[Start of section]

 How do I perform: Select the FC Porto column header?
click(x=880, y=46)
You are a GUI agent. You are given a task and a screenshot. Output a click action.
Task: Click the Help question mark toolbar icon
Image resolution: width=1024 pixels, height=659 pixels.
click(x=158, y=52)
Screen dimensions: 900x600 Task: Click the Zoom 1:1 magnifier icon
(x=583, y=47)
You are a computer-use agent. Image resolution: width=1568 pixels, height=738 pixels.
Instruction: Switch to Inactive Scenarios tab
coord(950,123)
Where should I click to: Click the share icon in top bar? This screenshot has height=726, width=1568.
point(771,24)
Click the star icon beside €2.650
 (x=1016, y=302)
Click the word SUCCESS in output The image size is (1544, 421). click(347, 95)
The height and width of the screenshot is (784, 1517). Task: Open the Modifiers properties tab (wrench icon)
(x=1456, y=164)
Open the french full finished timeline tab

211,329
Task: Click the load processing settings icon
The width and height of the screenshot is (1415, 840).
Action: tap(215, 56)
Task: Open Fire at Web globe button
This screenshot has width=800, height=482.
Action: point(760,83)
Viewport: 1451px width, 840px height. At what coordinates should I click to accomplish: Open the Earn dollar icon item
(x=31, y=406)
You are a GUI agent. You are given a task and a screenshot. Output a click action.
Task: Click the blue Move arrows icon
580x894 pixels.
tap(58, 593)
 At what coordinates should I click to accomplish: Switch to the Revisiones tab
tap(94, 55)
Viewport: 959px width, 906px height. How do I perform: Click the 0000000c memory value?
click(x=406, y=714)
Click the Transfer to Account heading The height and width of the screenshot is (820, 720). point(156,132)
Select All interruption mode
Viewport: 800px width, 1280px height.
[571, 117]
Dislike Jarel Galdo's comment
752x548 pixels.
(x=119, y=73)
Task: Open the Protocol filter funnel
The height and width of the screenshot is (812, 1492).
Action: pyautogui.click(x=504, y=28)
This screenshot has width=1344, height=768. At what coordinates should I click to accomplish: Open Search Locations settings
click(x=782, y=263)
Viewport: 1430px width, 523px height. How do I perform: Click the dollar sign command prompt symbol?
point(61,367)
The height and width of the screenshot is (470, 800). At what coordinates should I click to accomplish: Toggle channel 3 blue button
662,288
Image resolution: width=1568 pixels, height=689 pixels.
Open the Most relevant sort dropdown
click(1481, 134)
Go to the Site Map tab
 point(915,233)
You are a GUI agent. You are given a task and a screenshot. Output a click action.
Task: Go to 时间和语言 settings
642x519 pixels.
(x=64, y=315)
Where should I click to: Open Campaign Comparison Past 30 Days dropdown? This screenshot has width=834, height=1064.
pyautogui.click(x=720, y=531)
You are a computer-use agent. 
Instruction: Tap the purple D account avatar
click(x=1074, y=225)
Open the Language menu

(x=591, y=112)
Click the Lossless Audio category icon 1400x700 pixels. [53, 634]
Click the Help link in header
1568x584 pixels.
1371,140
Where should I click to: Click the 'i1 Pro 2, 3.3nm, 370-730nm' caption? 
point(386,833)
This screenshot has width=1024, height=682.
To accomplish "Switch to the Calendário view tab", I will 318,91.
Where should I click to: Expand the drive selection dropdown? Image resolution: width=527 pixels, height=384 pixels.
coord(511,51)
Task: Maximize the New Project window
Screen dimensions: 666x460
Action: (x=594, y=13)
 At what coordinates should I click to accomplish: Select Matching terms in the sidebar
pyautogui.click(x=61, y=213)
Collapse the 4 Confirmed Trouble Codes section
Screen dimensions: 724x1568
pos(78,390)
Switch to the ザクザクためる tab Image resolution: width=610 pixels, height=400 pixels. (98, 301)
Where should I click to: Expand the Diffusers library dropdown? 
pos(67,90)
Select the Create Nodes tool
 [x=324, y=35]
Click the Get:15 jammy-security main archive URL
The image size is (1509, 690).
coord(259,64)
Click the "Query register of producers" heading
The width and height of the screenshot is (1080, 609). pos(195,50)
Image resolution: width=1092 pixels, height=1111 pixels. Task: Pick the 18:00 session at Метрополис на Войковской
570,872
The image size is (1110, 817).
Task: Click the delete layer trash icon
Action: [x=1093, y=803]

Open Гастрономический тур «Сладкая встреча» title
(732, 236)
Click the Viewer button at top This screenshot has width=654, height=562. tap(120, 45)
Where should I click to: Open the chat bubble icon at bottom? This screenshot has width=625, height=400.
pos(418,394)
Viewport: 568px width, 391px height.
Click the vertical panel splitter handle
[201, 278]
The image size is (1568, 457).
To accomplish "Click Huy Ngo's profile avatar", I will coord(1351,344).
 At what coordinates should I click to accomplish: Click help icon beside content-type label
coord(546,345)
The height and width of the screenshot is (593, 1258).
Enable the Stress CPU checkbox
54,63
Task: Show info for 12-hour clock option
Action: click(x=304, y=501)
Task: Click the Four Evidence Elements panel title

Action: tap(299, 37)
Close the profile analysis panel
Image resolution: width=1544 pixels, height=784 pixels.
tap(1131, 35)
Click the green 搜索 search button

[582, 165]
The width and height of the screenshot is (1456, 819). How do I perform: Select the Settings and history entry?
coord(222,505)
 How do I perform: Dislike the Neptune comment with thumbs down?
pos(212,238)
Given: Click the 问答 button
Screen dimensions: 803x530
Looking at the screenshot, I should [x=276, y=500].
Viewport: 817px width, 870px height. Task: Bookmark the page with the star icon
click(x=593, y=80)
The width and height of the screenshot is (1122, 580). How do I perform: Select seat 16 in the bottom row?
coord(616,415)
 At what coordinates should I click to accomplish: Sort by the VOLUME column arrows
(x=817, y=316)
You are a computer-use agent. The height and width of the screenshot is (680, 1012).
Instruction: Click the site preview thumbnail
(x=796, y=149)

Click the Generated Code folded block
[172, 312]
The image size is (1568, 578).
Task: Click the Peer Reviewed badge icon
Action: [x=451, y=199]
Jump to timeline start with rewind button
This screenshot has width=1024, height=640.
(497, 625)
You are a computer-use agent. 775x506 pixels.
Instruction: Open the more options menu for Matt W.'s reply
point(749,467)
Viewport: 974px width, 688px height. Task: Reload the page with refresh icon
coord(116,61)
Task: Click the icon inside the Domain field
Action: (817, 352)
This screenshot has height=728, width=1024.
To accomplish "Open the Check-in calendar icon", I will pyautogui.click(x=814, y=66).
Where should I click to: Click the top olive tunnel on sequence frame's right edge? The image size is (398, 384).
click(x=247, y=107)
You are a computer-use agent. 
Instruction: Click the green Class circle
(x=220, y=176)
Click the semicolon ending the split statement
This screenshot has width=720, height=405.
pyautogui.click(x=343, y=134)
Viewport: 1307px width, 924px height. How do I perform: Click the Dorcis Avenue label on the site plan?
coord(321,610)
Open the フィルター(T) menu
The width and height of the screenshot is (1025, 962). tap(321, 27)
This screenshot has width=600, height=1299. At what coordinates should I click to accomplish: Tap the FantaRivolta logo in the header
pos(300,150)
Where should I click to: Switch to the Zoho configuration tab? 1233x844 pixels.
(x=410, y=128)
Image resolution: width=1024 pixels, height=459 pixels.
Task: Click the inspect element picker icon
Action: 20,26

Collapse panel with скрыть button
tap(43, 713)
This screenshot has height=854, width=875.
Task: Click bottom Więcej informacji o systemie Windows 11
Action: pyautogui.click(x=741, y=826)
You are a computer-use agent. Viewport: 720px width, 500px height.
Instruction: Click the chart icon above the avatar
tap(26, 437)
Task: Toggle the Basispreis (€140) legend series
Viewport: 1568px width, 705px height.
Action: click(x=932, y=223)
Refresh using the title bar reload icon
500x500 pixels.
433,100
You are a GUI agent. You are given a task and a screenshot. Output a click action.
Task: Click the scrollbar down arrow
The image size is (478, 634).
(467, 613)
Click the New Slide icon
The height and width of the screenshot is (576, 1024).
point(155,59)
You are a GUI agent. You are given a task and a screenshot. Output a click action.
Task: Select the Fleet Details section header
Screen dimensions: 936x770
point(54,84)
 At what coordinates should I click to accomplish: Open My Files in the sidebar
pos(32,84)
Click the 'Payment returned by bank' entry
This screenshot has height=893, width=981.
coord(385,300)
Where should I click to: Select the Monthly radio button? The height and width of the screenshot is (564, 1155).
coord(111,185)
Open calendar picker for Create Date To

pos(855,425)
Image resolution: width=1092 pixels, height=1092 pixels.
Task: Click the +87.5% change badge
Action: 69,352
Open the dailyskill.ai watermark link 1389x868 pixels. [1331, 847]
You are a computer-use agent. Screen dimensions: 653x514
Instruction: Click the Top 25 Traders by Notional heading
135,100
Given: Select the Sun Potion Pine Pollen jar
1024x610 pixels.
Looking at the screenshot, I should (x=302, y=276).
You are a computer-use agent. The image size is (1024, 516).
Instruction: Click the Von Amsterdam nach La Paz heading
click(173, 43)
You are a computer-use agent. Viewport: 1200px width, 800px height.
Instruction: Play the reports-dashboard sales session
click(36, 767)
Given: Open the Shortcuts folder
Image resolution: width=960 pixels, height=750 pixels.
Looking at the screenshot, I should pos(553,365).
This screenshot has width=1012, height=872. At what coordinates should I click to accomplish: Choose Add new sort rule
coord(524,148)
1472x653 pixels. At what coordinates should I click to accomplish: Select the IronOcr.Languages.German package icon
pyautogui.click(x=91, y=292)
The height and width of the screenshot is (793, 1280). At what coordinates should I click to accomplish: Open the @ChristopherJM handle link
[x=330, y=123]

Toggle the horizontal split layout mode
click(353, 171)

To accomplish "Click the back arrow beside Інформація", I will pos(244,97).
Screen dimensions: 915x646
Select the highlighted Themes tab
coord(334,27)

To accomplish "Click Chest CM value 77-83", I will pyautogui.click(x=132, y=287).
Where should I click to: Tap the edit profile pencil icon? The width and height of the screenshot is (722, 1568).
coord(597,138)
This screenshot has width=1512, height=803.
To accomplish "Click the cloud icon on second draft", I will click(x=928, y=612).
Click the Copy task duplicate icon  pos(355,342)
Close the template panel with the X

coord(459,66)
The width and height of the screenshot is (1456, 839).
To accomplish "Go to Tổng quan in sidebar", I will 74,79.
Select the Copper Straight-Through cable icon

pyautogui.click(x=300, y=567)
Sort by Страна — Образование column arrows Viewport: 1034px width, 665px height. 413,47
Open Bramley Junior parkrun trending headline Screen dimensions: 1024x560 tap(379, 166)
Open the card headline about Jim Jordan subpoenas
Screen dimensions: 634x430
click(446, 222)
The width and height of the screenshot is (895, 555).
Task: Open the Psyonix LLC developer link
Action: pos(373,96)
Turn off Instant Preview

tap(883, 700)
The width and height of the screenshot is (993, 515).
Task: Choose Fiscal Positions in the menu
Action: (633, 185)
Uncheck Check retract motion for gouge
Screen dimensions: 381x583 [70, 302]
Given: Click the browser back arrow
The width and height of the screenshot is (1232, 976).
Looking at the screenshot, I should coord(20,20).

[End of section]

HOW TO COMPLETE THIS TASK:
Your answer must consist solely of the lines above between the line holding "The image size is (1509, 690)." and the line holding "Given: Click the 问答 button", inclusive, copied exactly.

REPLY:
The image size is (1509, 690).
coord(259,64)
Click the "Query register of producers" heading
The width and height of the screenshot is (1080, 609). pos(195,50)
Image resolution: width=1092 pixels, height=1111 pixels. Task: Pick the 18:00 session at Метрополис на Войковской
570,872
The image size is (1110, 817).
Task: Click the delete layer trash icon
Action: [x=1093, y=803]

Open Гастрономический тур «Сладкая встреча» title
(732, 236)
Click the Viewer button at top This screenshot has width=654, height=562. tap(120, 45)
Where should I click to: Open the chat bubble icon at bottom? This screenshot has width=625, height=400.
pos(418,394)
Viewport: 568px width, 391px height.
Click the vertical panel splitter handle
[201, 278]
The image size is (1568, 457).
To accomplish "Click Huy Ngo's profile avatar", I will coord(1351,344).
 At what coordinates should I click to accomplish: Click help icon beside content-type label
coord(546,345)
The height and width of the screenshot is (593, 1258).
Enable the Stress CPU checkbox
54,63
Task: Show info for 12-hour clock option
Action: click(x=304, y=501)
Task: Click the Four Evidence Elements panel title

Action: tap(299, 37)
Close the profile analysis panel
Image resolution: width=1544 pixels, height=784 pixels.
tap(1131, 35)
Click the green 搜索 search button

[582, 165]
The width and height of the screenshot is (1456, 819). How do I perform: Select the Settings and history entry?
coord(222,505)
 How do I perform: Dislike the Neptune comment with thumbs down?
pos(212,238)
Given: Click the 问答 button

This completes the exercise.